Mufasa The Lion King movie review: A fitting tribute to the big cat who gave us Simba, Barry Jenkins' film has a lot going on.

Rating: 3.5 out of 5
4 min read
mufasa movie reviewMufasa The Lion King movie review: Aaron Pierre voices t he titular character.

Thirty years after the Disney animation blazed onto the screen, and five years after it got a photorealistic remake — plus other minor and major takes of The Lion King — the Circle of Life gets another spin.

A whirlwind, more like it. For, this film directed by Jenkins of Moonlight fame has a lot going on, from giving us at least three back stories (of Mufasa, Scar and Rafiki), to lessons on what real courage and real royalty means, to a blossoming romance that comes accompanied with a song.

If the melange of landscapes and the different prides of lions, mostly in conflict with other, confuses things a bit, the songs are a letdown too — nowhere close to the magic of those 1994 film’s evergreen numbers.

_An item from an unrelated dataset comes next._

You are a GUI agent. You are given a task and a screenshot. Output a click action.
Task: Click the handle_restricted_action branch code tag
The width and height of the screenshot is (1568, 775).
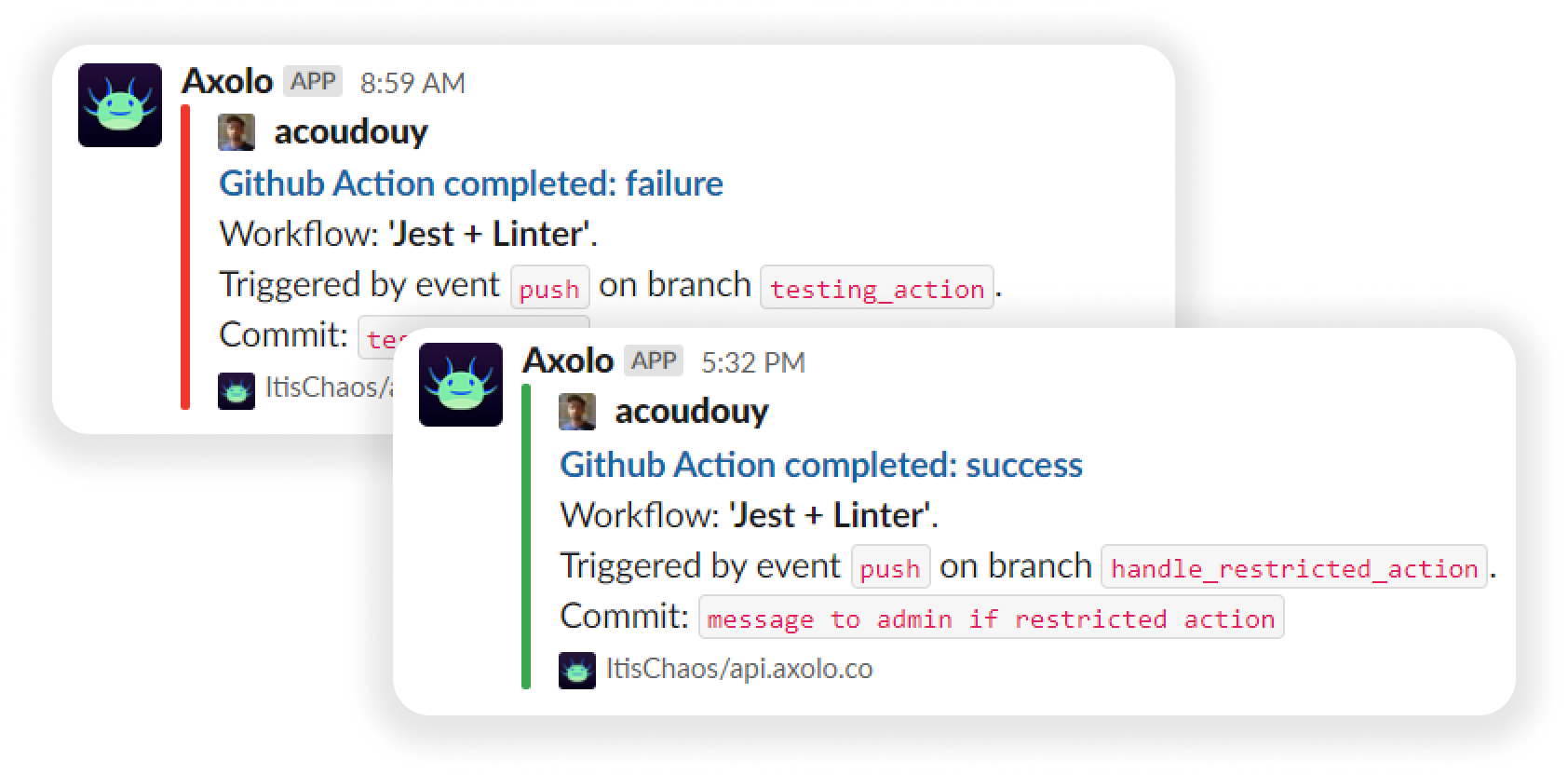tap(1294, 567)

Also read – The Lion King movie review: Return to the Pride Lands

That said, Mufasa: The Lion King is a fitting tribute to the big cat who gave us Simba. The lion born “without a drop of nobility in his blood” must earn his mane and name, and this film gives Mufasa a story and arc that allows him just that.

Mufasa (Pierre) is separated by the great flood from his parents when just a cub, and is saved from the water and crocodiles by another, Taka (Harrison Jr). Taka is the son of a lion king, Obasi, who would much rather eat a stray like Mufasa than include him into his pride. But Obasi’s wife Eshe (Newton) takes Mufasa under her wings, and Taka takes to him like a brother.

It’s here that the film welcomingly hews closer to the animal kingdom than Disney kingdom, apart from its very realistic and grim look. Like every “self-respecting” lion, Obasi spends his days taking long naps, while it is Eshe who must do the hunting and the rearing. Banished to Eshe’s side, Mufasa learns the tricks that Taka never gets to.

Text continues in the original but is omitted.